Rampart Range Wildlands Project
Conserve wildlife habitat and quiet-use recreation opportunities in the last remaining truly wild place along Colorado's Front Range corridor through federal and permanent legislative protection.
The Rampart Range Wildlands Project is an initiative of the Colorado Mountain Club's Denver and Pike's Peak chapters. We aim to work with a diversity of stakeholders in determining how best to protect this special area while also being conscious of others needs. Threats include encroaching motorized recreation as well as oil and gas development.
By securing an increased level of federal protection this area will remain an island of quiet use recreation, with opportunities to find solitude, and conservation of wildlife habitat for generations to come. This unique and special mid-elevation mountain range (located just 40 miles south of Denver and 20 miles northwest of Colorado Springs) offers a rare opportunity to protect the last remaining truly wild place along the Front Range.
UPCOMING EVENTS AND ACTIVITIES
Palmer Lake Open House: May, 20th 7-9 p.m. - Join us at the Palmer Lake Town Hall to learn about our efforts and discuss the future of the Rampart East roadless area. A short presentation will be followed by an information gathering session.REGISTER NOW
A celebration of 50 years of Colorado wilderness with John Fielder: May 21st 6-9 p.m. - The CMC, Rocky Mountain Wild, American Mountaineering Center, and Rocky Mountain Chapter of the Sierra Club host a happy hour and evening with renowned photographer John Fielder at the American Mountaineering Center in Golden. This FREE event honors the 50th anniversary of the wilderness act and includes a spectacular slideshow of Fielder's work accompanied by beautiful music. All of Fielder's work including a special 50th anniversary edition of Mountain Ranges of Colorado will be available for purchase and signing. 30% of all proceeds from the sale of Fielder's materials will be donated to the sponsoring organizations. Space is limited REGISTER NOW
This event is part of a month long exhibit of displaying Fielder's work at the American Mountaineering Center from May 6th through June 6th.
Bioblitz: June 21st and 22nd: Rampart Range Road - A bioblitz endeavors to identify all plans and animals in a given area. Your participation is critical to ensuring our campaign has a good understanding and reliable documentation of the biological resources of this unique and special area. A report will be compiled and used for future protection of this area. We hope/expect to find several rare plants and animal species. We anticipate a number of day-long hiking groups of varying difficulty to be lead by CMC trip leaders accompanied by scientists and volunteers. Camping will be available but even if you don't want to camp come for the day!
6-21: Birding in Ice Cave Creek area
6-21: Upper Stark Creek
6-22: Upper North Monument Creek
Please stay tuned for additional hikes.
Ice Cave Creek Trail Project: Every Second Saturday of the month from June-October - This year's work picks up where we left off last year, after building 0.4 miles of new trail along the Ice Cave Creek drainage about Palmer Lake. In 2014, we are realigning and repairing trail further up the canyon. This is a BIG project, so we need lots of volunteers and crew leaders. Please consider joining us for one or more of the following dates:
June 7th - Register
July 12th - Register
August 9th - Register
September 13th - Register
October 11th - Register
BENEFITS OF WILDERNESS
A higher level of protection will conserve wildlife habitat thus increasing hunting, fishing, and wildlife viewing opportunities.

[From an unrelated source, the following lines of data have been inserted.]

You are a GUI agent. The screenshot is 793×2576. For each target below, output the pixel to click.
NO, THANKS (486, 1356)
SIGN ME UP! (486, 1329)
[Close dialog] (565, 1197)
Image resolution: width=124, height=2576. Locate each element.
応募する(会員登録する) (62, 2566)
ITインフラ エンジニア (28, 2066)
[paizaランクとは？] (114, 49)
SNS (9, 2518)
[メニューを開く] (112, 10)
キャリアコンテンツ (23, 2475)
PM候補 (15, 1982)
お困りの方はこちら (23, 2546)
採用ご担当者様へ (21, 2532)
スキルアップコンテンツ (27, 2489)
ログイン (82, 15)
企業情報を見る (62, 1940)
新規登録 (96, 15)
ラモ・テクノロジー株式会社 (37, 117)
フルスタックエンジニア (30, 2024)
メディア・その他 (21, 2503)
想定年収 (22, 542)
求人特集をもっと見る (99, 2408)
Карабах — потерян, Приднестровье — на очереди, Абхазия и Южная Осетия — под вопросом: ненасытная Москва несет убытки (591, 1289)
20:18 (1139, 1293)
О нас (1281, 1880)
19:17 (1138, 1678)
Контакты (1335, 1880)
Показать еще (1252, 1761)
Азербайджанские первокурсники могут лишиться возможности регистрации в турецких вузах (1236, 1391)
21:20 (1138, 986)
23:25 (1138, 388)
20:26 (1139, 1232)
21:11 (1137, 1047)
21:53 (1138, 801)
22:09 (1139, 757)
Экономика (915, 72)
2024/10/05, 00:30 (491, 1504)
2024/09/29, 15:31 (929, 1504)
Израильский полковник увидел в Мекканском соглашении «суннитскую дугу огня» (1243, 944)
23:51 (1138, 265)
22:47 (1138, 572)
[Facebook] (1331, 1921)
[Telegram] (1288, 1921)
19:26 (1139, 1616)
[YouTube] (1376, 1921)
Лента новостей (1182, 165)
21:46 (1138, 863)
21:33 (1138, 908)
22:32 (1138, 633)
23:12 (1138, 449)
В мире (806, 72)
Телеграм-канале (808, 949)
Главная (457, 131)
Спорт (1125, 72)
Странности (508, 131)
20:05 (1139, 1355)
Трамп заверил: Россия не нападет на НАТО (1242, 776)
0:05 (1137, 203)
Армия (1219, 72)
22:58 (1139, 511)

A 2012 Outdoor Industry Association Report suggest quiet-use recreation contributes $10 billion a year to the state's economy, generates nearly $500 million in state tax revenue, supports 107,000 jobs, and produces $7.6 billion in annual retail sales and services.
The Headwaters Economics suggests federally protected lands result in increased economic activity for nearby communities and an increase in per-capita income.
A rare opportunity to permanently protect a mid-elevation ecosystem containing at least 3 federally listed threatened species.
Protect and enhances water quality for surrounding communities
“Wilderness is not only a haven for native plants and animals but it is also a refuge from society. It’s a place to go to hear the wind and little else, see the stars and the galaxies, smell the pine trees, feel the cold water, touch the sky and the ground at the same time, listen to coyotes, eat the fresh snow, walk across the desert sands, and realize why it’s good to go outside of the city and the suburbs. Fortunately, there is wilderness just outside the limits of the cities and suburbs in most of the United States, especially in the West” – John Muir
The Colorado Mountain
Club and its partners will be talking to local communities, user groups, and other stakeholders to
determine which parts of this area are most suitable for higher levels of protection.